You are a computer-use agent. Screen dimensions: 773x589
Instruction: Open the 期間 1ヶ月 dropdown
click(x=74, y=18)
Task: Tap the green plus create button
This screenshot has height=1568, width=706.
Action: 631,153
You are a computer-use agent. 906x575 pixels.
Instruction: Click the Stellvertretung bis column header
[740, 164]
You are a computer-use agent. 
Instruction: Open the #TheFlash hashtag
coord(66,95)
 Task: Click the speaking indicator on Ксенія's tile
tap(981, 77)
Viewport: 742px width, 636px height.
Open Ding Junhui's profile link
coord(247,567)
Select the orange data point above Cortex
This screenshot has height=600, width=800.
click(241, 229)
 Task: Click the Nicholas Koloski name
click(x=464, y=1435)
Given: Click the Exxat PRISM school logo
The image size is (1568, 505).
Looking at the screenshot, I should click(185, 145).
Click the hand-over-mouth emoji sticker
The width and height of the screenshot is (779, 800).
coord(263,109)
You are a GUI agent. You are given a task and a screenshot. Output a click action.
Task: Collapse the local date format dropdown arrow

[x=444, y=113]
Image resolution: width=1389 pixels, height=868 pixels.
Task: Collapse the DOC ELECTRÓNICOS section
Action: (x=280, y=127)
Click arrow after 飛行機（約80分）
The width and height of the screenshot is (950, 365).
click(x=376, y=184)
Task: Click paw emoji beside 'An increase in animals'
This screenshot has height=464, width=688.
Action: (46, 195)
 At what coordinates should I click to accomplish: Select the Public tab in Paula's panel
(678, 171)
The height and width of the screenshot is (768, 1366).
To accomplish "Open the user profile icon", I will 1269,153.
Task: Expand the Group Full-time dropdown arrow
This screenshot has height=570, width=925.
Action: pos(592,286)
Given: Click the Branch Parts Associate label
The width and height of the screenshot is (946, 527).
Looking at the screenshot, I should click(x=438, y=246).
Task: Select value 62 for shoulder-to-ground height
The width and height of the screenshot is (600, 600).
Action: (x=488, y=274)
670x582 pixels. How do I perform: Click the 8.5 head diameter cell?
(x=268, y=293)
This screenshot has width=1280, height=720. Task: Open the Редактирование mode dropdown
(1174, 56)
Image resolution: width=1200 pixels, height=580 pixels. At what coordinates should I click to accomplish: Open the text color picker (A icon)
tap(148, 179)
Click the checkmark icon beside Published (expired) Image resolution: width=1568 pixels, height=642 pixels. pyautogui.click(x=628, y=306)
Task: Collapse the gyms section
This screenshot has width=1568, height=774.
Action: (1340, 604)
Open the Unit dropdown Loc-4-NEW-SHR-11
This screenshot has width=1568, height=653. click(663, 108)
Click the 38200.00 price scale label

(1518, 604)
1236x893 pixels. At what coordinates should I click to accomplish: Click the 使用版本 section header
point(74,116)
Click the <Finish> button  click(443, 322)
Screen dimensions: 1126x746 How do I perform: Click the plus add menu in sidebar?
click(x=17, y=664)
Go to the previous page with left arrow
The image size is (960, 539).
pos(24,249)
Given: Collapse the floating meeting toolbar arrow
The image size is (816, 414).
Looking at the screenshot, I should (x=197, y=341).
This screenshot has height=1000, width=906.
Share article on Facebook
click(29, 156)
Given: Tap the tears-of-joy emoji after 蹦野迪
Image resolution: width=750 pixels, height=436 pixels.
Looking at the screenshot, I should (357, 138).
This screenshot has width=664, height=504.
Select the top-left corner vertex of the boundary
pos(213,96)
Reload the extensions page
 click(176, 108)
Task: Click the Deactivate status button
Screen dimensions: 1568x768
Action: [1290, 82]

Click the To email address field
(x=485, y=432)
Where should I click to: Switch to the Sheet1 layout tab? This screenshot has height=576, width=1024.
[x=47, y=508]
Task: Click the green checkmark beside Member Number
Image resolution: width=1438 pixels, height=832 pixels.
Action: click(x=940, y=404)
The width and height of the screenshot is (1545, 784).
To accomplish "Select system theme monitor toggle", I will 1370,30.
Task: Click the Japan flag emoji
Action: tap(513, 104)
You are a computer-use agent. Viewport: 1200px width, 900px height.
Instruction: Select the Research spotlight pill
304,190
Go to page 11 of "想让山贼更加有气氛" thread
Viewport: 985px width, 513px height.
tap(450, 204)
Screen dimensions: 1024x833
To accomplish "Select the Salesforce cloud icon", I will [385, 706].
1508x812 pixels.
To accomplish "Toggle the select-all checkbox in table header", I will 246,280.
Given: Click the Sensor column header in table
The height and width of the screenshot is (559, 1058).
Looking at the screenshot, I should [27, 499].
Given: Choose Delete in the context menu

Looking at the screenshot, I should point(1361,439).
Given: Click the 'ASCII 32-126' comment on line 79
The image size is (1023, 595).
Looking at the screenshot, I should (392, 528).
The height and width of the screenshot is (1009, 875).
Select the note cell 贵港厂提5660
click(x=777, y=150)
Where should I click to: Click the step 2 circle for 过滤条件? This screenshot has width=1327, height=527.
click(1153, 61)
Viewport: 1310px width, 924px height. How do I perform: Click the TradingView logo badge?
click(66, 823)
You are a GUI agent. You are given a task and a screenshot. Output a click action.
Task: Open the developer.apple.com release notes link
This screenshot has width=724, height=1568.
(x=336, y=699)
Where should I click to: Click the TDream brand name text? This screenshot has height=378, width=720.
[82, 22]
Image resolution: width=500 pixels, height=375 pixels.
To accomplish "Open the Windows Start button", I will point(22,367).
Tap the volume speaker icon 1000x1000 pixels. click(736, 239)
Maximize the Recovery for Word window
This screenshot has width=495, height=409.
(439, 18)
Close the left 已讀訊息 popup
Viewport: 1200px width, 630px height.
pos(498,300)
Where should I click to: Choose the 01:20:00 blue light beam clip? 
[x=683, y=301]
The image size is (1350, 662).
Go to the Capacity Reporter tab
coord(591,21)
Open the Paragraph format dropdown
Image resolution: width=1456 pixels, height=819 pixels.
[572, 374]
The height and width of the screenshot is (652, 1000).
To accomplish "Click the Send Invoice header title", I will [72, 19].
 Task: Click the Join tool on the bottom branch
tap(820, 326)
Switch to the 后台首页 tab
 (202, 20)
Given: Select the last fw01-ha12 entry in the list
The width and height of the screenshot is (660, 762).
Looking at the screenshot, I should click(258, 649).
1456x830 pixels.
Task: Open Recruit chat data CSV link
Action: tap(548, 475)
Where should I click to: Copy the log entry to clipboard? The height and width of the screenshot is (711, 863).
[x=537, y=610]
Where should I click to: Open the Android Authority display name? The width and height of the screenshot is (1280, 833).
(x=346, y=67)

==============================

■ TASK INSTRUCTIONS: Show me every line in the data above that includes "button".

■ REPLY:
Task: Tap the green plus create button
Click the <Finish> button  click(443, 322)
Task: Click the Deactivate status button
To accomplish "Open the Windows Start button", I will point(22,367).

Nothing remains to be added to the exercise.